The average price for OPEC’s basket of 12 reference crudes dipped 5¢ to $92.90/bbl on Jan. 21. So far in the first month of 2011, OPEC’s weekly basket price has averaged $92.58/bbl, compared with an average price of $77.45/bbl for all of 2010. CGES analysts said, “OPEC is once again denying that rising prices reflect market fundamentals, as it did in early 2008, setting the scene for higher prices if it does not act.”
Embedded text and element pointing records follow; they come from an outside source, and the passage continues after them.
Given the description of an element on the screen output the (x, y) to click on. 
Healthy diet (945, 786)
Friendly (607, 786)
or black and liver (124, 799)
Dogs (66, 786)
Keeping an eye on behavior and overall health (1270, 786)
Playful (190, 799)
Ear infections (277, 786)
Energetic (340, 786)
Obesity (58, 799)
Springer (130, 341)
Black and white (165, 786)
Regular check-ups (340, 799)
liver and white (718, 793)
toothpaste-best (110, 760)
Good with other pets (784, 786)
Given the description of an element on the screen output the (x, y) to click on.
However, James Zhang at Standard New York Securities Inc., the Standard Bank Group, said Jan. 24, “It is reported earlier today that the Saudi Arabian oil minister signaled OPEC may increase supply to meet growing demand.” Zhang said, “We agree with OPEC’s assessment that the global oil market is currently well supplied. However, we do not agree with the conclusion that no action should be taken [by] OPEC as long as inventories are high. To support price stability…OPEC should reiterate its intention to increase production, even though there is no immediate need, rather than reiterate its justifications for inaction.”

WTI-Brent spread
The spread between front-month contracts of West Texas Intermediate and North Sea Brent crude finished Jan. 21 with the price of WTI down $8.49/bbl from Brent. “Product cracks generally strengthened, while the term structure for WTI and for gas oil [on the IntercontinentalExchange Inc. (ICE)] weakened slightly,” Zhang said. The front-month WTI contract was down by $2.43/bbl net during last week, “while front-month Brent weakened only $1.08/bbl, after it hit a new 28-month high on Jan. 14,” he said.

Olivier Jakob at Petromatrix, Zug, Switzerland, reiterated, “There is in our opinion nothing abnormal with WTI being at a discount to Brent (something that we have called to happen on a structural basis all of last year), but our opinion remains that the current Brent premium to WTI will have an impact on future physical flows that will work against the sustainability of the current futures premium.”

Jakob said, “We cannot associate the strength of Brent futures vs. WTI with Europe running out of crude oil, given that cash crude (including Forties) was offered at lower premiums to dated during the week; we also cannot associate it with enough weakness in WTI given that if there is a contango in WTI, there is not yet the super-contango that has given in the past a wide discount of WTI to Brent.”

Zhang said, “In the financial markets, it appeared that concerns over Chinese monetary policy were setting the tone last week, which sent the prices of many risky asset classes lower, including the oil price. However, the US continued to report generally better-than-expected macroeconomic data.”

Energy prices
The new front-month March contract for benchmark US light, sweet crudes dropped 48¢ to $89.11/bbl Jan. 21 on the New York Mercantile Exchange. The April contract lost 33¢ to $90.63/bbl. On the US spot market, WTI at Cushing, Okla., fell 75¢ to $88.11/bbl as that market tried to get back in pace with the new futures market price. Heating oil for February delivery increased 2.76¢ to $2.65¢/gal on NYMEX. Reformulated blend stock for oxygenate blending for the same month gained 3.64¢ to $2.46/gal.

The February natural gas contract climbed 4.1¢ to $4.74/MMbtu on NYMEX. On the US spot market, gas at Henry Hub, La., escalated by 12¢ to $4.73/MMbtu.

In London, the March IPE contract for North Sea Brent crude rose $1.02 to $97.60/bbl. Gas oil for February increased $7.75 to $814/tonne.